## PASSAGE SHOWN
────────────────────
The Corporation's operating margins may vary between periods due to changes
in the mix and timing of cost-plus and fixed-price contracts and the inherent
risks and rewards in fixed-price contracting. Operating margins can differ from
expectations, and the Corporation may experience unexpected gains or losses on
contracts. Through geographic, customer and risk diversification, the
Corporation strives to manage the level of risks associated with its contracts.
At August 27, 1999, backlog of $3,212 million was comprised of $1,508
million (43%) from fee-type contracts and $1,704 million (57%) from fixed-price
contracts and the Corporation's share from mining ventures.
General and administrative expenses:
General and administrative expenses for the three months ended August 27,
1999 declined $1.6 million from the comparable period of 1998 primarily due to
allocation of certain expenses to WGSG. General and administrative expenses for
the nine months ended August 27, 1999 were higher than the comparable period the
previous year principally due to additional compensation expense related to a
key executive retirement and a key executive recruitment in early 1999.
Goodwill:
Amortization of cost in excess of net assets acquired ("goodwill") for the
quarter and nine months ended August 27, 1999 increased $3.2 million and $5.7
million, respectively, from the comparable periods of 1998 due to the
amortization of goodwill related to the GESCO Acquisition (the "GESCO
goodwill"), which is being amortized over a period of twenty years. Annual
amortization of the GESCO goodwill is currently estimated at $14.6 million,
subject to possible adjustments to the recorded amount of GESCO goodwill related
to the finalization of the allocation of the purchase price to the fair value of
the net assets acquired.
Investment income:
Investment income for the quarter and nine months ended August 27, 1999
declined due to less available cash to invest in a short-term asset management
account. Additionally, investment income for the nine months ended
I-14
<PAGE>
August 27, 1999 declined from the comparable period of 1998 due to interest
recognized in 1998 on claims for U.S. federal income tax refunds received in
January 1998.
────────────────────
## AVAILABLE DATA

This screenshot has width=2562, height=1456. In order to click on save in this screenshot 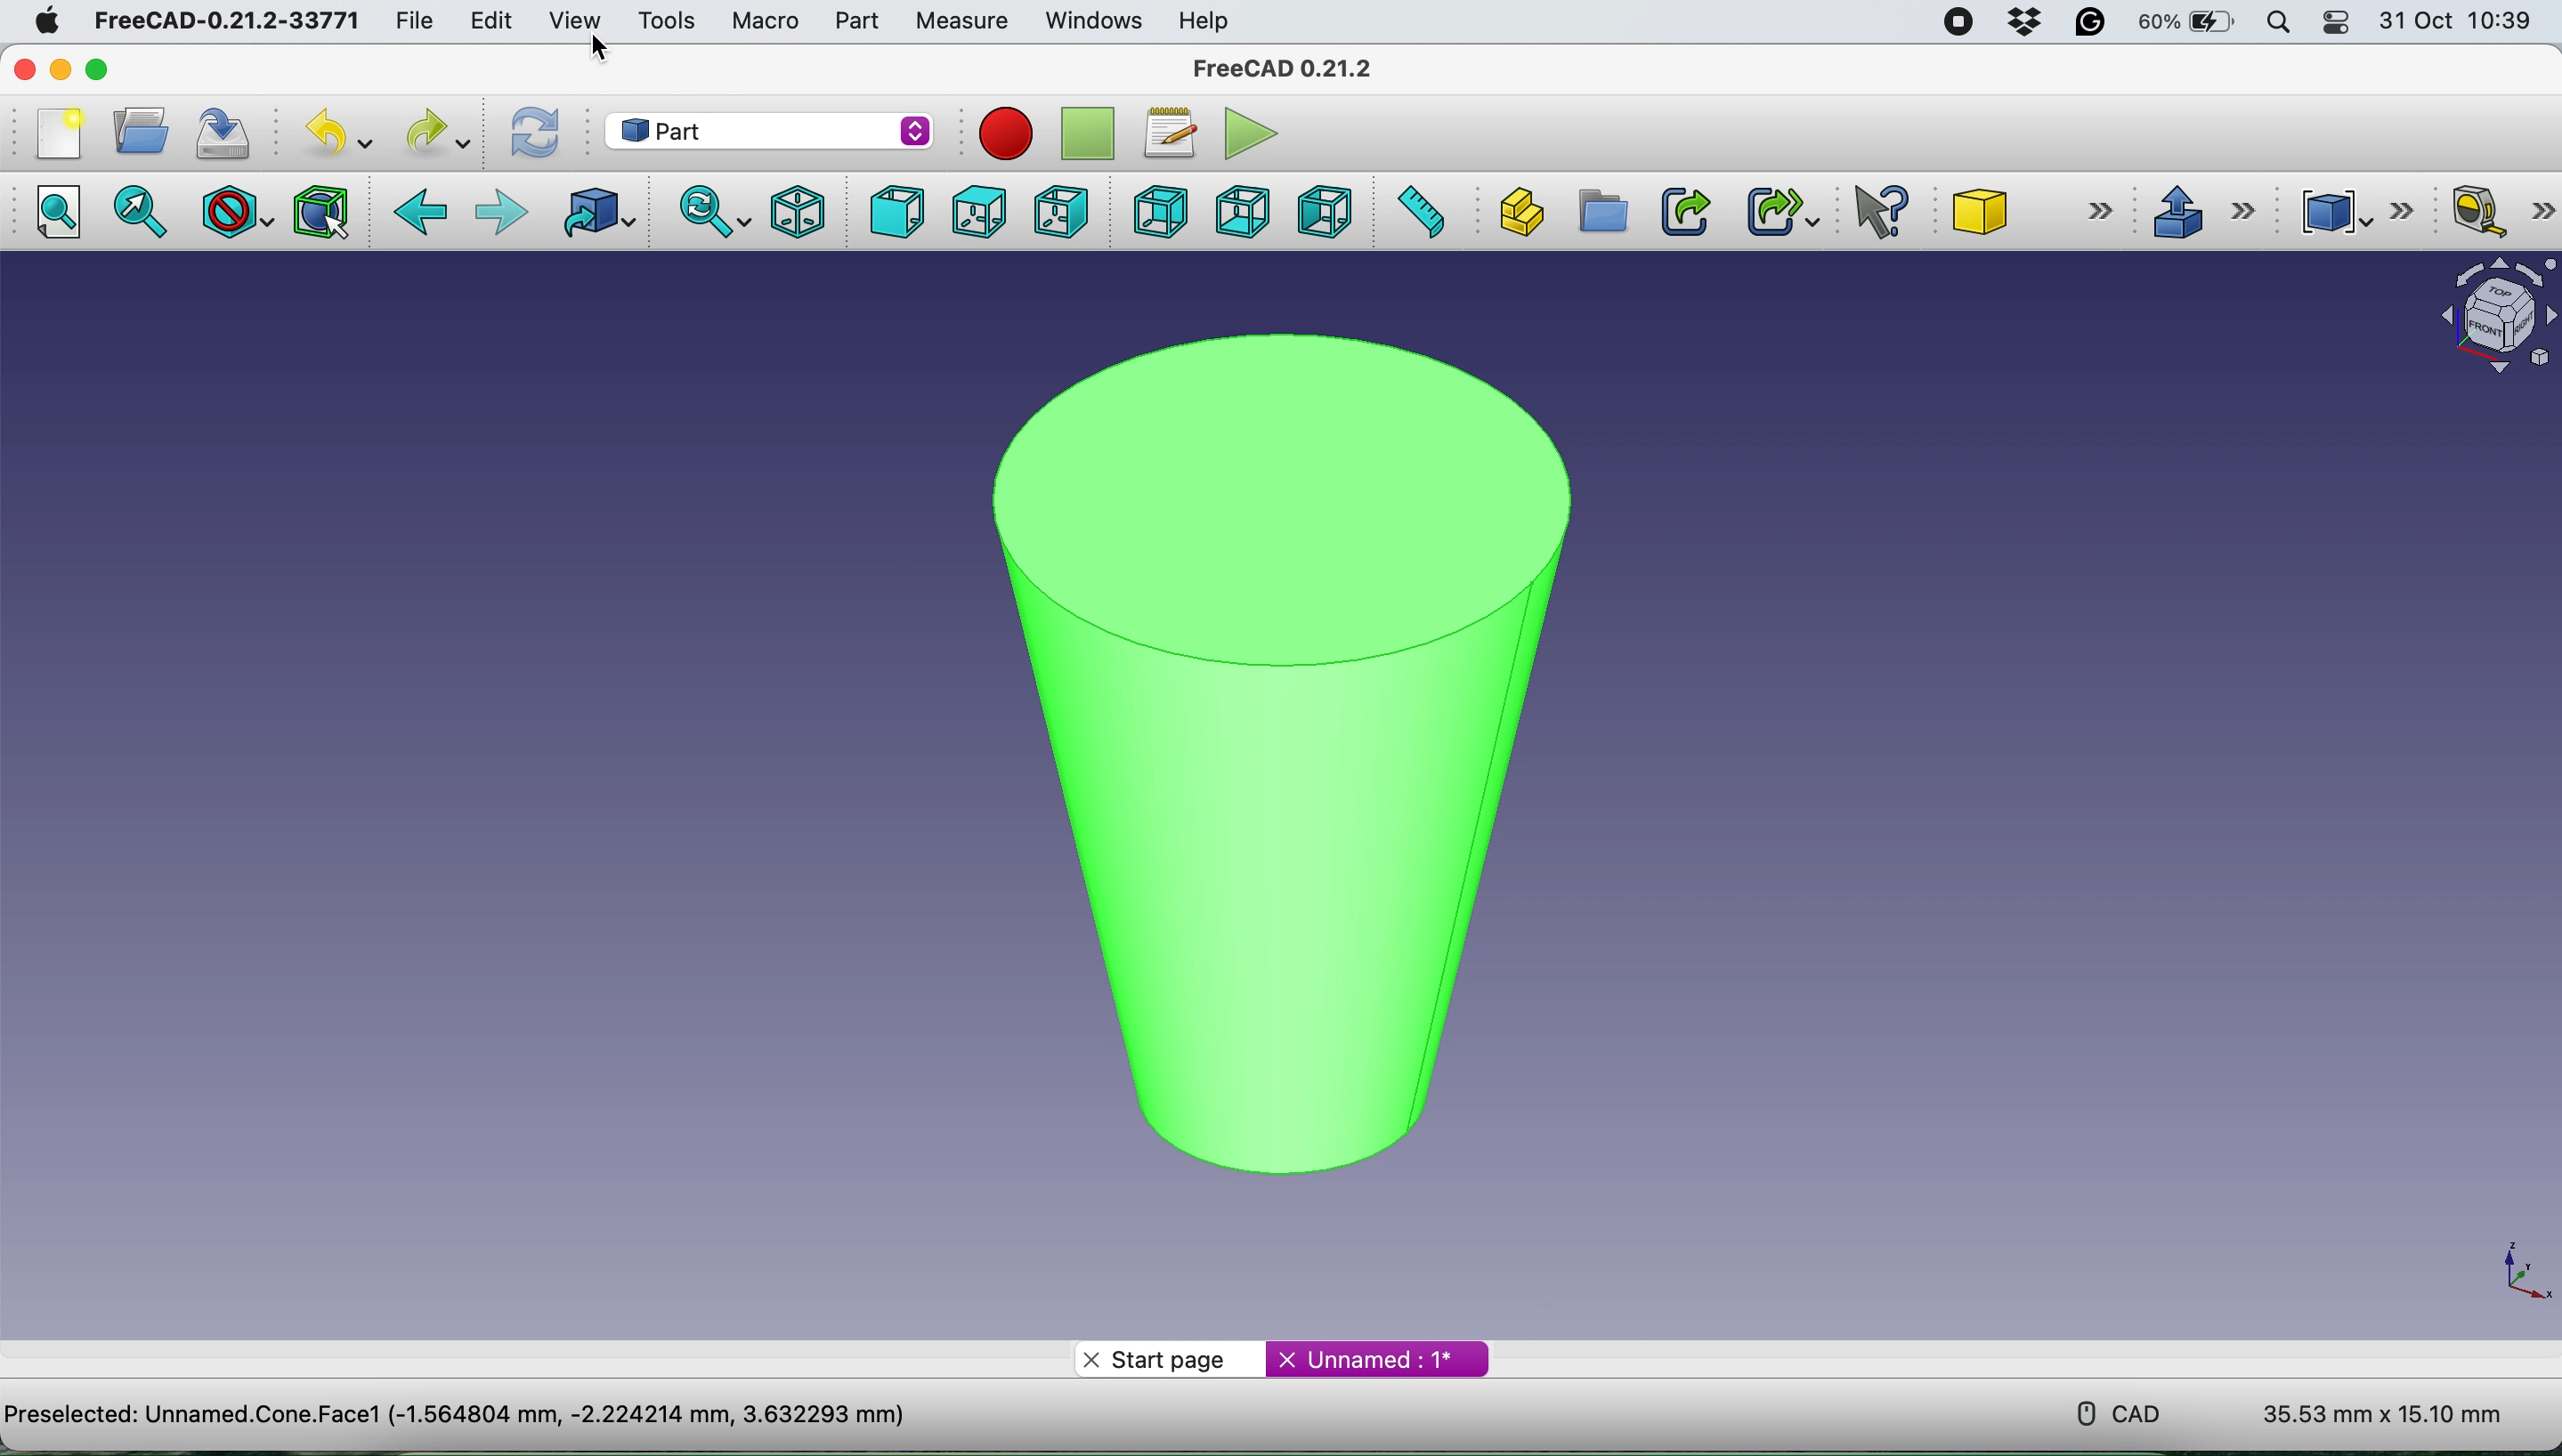, I will do `click(223, 132)`.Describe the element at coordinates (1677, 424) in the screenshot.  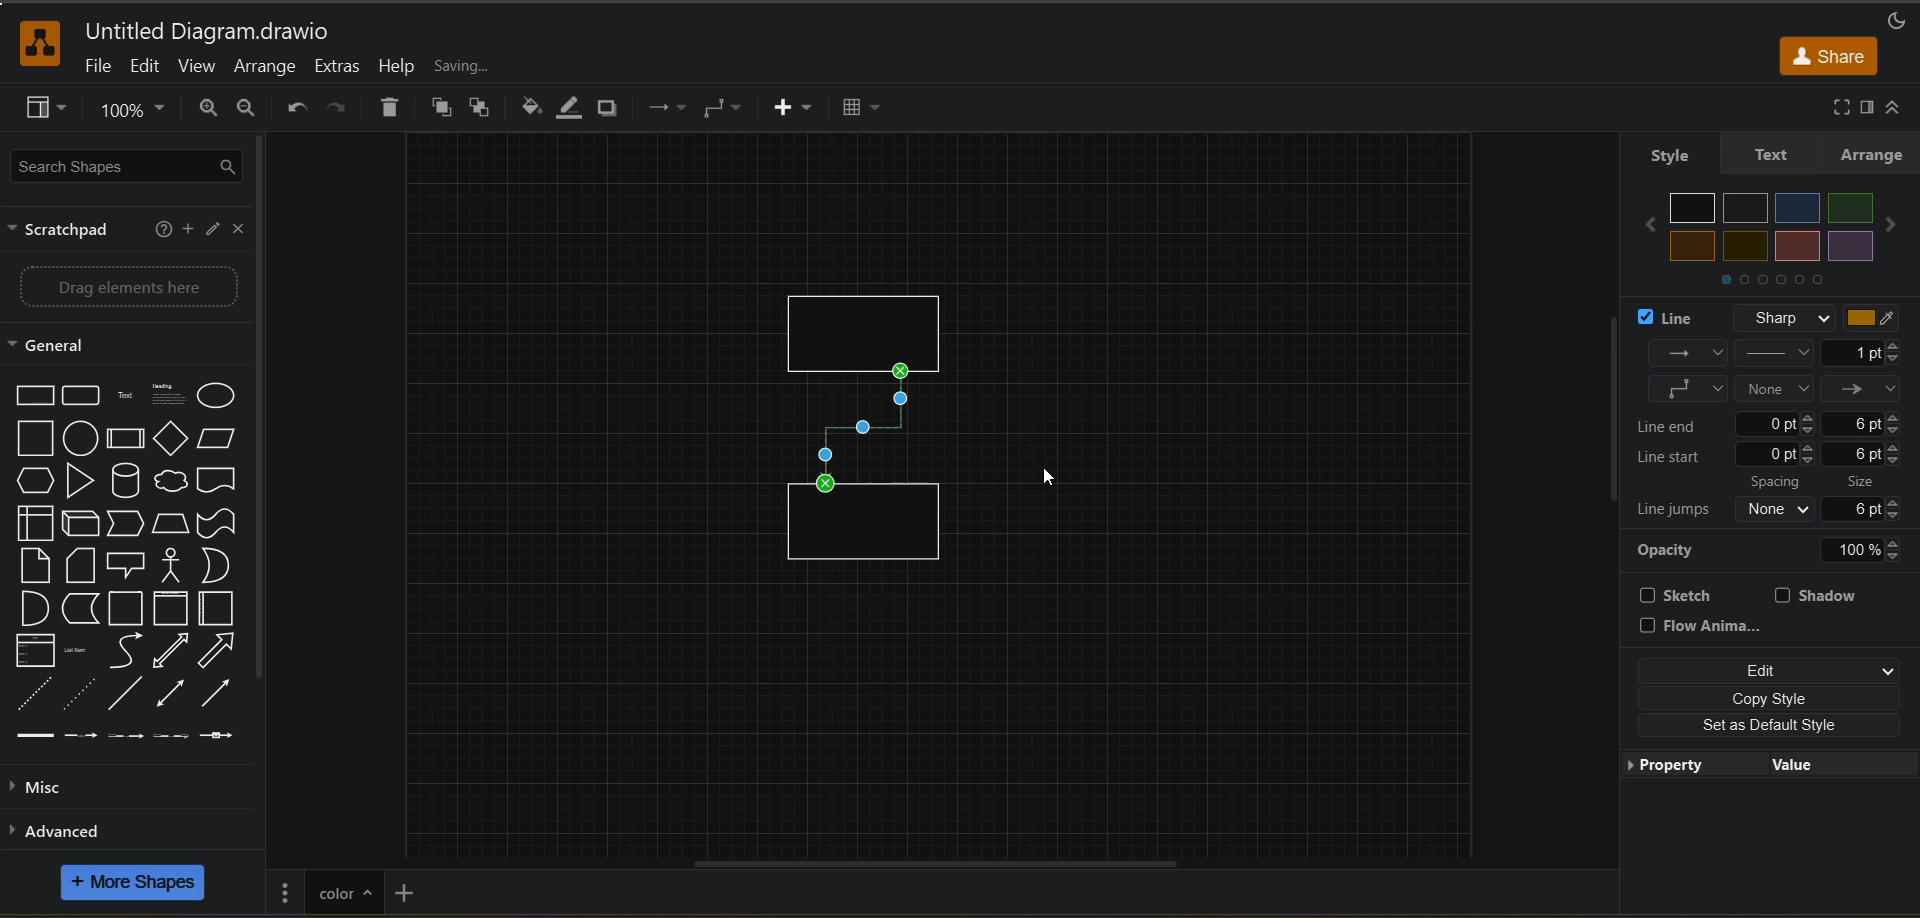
────────────────────
## WORK TO BE COMPLETED
In the financial report passage, over what period is the GESCO goodwill being amortized?

## FINAL ANSWER
Twenty years